•Says declining trend in growth rate worrisome
By Yinka Kolawole
The Nigerian Association of Chambers of Commerce, Industry, Mines and Agriculture (NACCIMA) has called on the Federal Government to urgently implement policies to prevent Nigeria falling into a third recession by the end of 2022, noting that the declining trend in the nation’s economic growth is worrisome.
National President, NACCIMA, Ide J. C. Udeagbala, gave the warning yesterday, in Lagos, at a press briefing to review the state of the economy and NACCIMA’s position on issues and policies.
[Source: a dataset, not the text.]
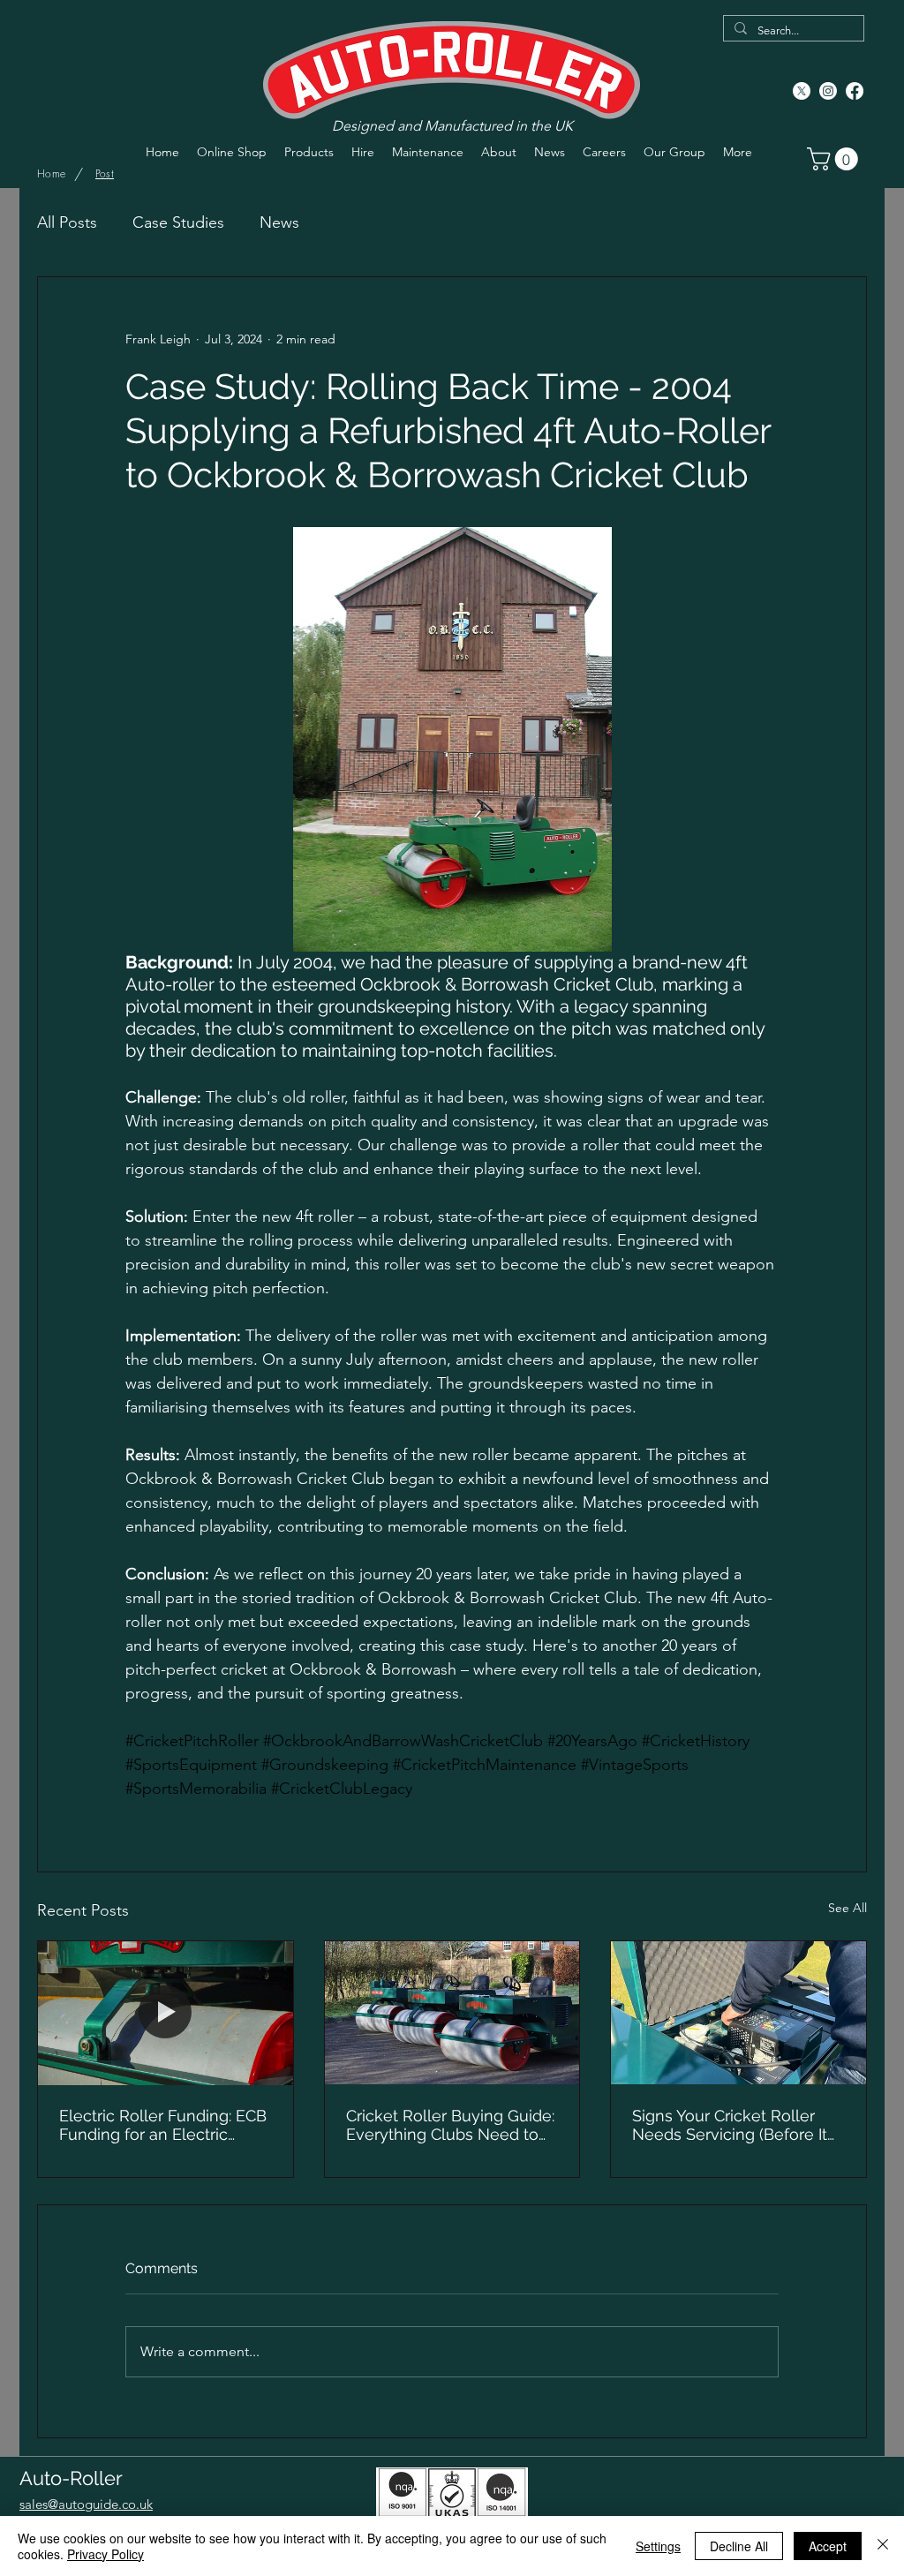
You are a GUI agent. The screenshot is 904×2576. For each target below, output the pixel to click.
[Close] (882, 2546)
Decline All (739, 2546)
Recall that Nigeria recorded a recession in 2016, followed by a second recession in 2020 occasioned by the COVID-19 pandemic, which caused a significant decline in oil revenues as global economic activities stalled for months.
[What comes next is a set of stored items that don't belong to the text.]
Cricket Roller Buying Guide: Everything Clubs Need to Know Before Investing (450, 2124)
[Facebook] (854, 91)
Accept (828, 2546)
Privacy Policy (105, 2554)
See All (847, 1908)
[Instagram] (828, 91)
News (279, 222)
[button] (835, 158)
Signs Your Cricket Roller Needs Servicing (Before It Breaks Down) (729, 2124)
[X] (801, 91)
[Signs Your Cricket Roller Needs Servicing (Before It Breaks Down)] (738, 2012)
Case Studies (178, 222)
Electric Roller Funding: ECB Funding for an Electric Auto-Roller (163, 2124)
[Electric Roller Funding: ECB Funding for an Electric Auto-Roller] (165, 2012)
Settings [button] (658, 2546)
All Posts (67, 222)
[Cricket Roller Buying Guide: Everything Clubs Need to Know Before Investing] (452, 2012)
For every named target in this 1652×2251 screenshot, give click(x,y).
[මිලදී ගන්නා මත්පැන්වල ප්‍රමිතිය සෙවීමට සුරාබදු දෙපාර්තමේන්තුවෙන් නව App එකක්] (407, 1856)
A recession occurs upon two consecutive quarterly negative growth of Gross Domestic Product (GDP).
Udeagbala noted that the Nigerian economy grew by 3.98% in the fourth quarter of 2021, a drop from 4.03% in the third quarter, and 5.01% in the second quarter of 2021.
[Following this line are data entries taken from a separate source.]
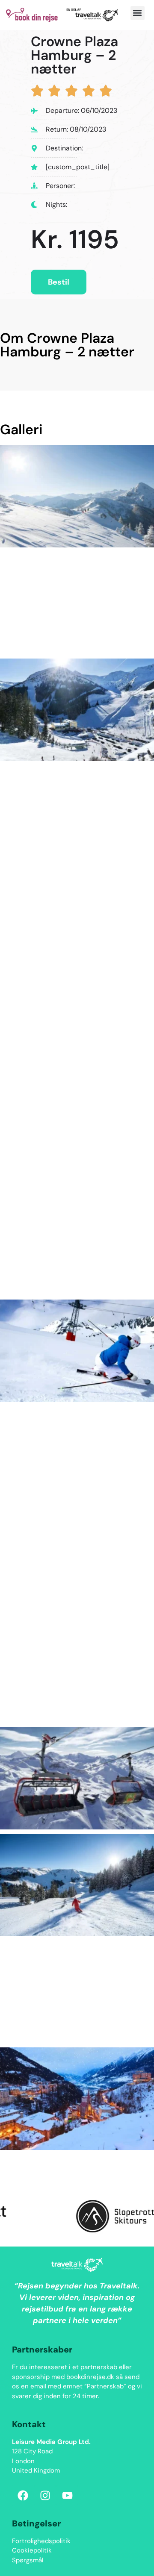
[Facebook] (22, 2495)
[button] (137, 13)
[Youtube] (67, 2495)
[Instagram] (45, 2495)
His words: “We emphasize this slight but continuous drop in growth rate even as we acknowledge that the Nigerian economy bounced back from the COVID-19 pandemic in the fourth quarter of the year 2020 to reach the peak growth rate for the period, of 5.01% by mid-2021.
“This declining trend is most concerning to us, as we consider that statistics on GDP is three or four months behind the present day, therefore, we estimate that the growth rate of National Output for the first three months of 2022 has decreased further considering the state of conflict in Europe which has had a negative impact on energy and food prices.
“It is the position of our Association that there is a very urgent need for policy implementation to avert a third recession of this decade by the end of 2022, even as the World Bank projects that the Nigerian economy will grow by 4.1% this year.”
The NACCIMA president further stated: “The Nigerian economy is operating below its productive capacity, as reflected in the high unemployment rates; we are struggling to meet our economic development objectives; as the growth of national output falls below our population growth; the economy is still heavily import dependent for consumption and production; and dependent on crude oil for government revenues and foreign exchange.
“As crude oil can no longer meet government demands for revenue, we are falling into a dependency on foreign debt to run. We need to turn around and reposition the National direction.”
He called on the legislative and executive arms of government to work together by taking urgent steps to reverse the current trend of increasing public debt and declining economic growth.
“The strategy of funding increasing government recurrent expenditure through public debt and the introduction of new taxes only provide short-term benefits in exchange for long-term negative impact,” he added.